In countries such as the United States, evidence that shows proof "beyond reasonable doubt" is a guiding principle that is needed to convict a person of a crime. However, the term "beyond reasonable doubt" is very difficult to define. Knowing the kinds of evidence that can prove guilt beyond reasonable doubt is necessary. This ensures the understanding of modern-day court proceedings, as well as protection of a person's inalienable rights.
Evidence used against a person accused of a crime should be admissible. Admissible evidence is any evidence that is relevant -- such as evidence that is able to verify facts regarding the accusation. However, relevant evidence may be considered inadmissible in some cases. According to Federal Rules of Evidence, the court can exclude evidence that is prejudiced, confusing or misleading to the jury, or a waste of time. (see reference 2)
Evidence of Character
A person's character may not used as evidence except in two instances. One case is when the present accusation has very specific or unusual elements related to a previous conviction. The second case is when the defence shows that the defendant could not have done the crime based on character. The defending party is therefore telling the jury that character is relevant to the verdict. The prosecution can then make use of character to rebut the defence's portrayal of the accused.
Burden of Proof
According to U.S. Supreme Court Decision 397 U.S. 358 (In re Winship) proof of a criminal charge beyond a reasonable doubt is constitutionally required. This means that burden of proof in a criminal case rests on prosecutors. The stakes are very high in criminal cases, as a defendant risks incarceration and loss of civil liberties. Therefore, prosecutors are under high pressure to prove their version of the facts to be beyond reasonable doubt. Any evidence presented by prosecutors should demonstrate that the defendant committed the crime and that the defendant had a criminal intention when he did.

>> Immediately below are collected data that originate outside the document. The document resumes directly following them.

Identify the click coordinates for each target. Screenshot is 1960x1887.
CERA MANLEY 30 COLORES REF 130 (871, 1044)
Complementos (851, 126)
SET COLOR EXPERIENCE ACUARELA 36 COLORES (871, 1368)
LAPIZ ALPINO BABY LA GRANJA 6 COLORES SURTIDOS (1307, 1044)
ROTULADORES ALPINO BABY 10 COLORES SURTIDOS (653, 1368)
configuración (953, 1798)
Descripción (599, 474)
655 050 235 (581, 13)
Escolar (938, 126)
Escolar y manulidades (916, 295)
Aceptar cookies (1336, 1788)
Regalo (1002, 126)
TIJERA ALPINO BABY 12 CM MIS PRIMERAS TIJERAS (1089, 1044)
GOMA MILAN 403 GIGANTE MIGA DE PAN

The Subjectivity of Evidence "Beyond Reasonable Doubt"
What constitutes proof "beyond reasonable doubt" is subjective. James Q. Whitman states that jurors do not understand it clearly. What constitutes legal doubt is not exactly defined, and leads to difficulty in passing judgment. This is because, according to Whitman, proof "beyond reasonable doubt" was understood differently when it was first used. In earlier times, jurors were afraid of damnation secondary to passing judgment. Proof beyond reasonable doubt was understood as a guarantee that jurors can pass judgment without losing salvation. The concept was therefore designed to make pronouncing a verdict easier. Fast forward to contemporary times, the concept has new meaning; it is now understood as evidence that definitely proves an accusation. However, no person can accurately quantify "reasonable doubt" -- hence the degree of subjectivity that still exists in courts today.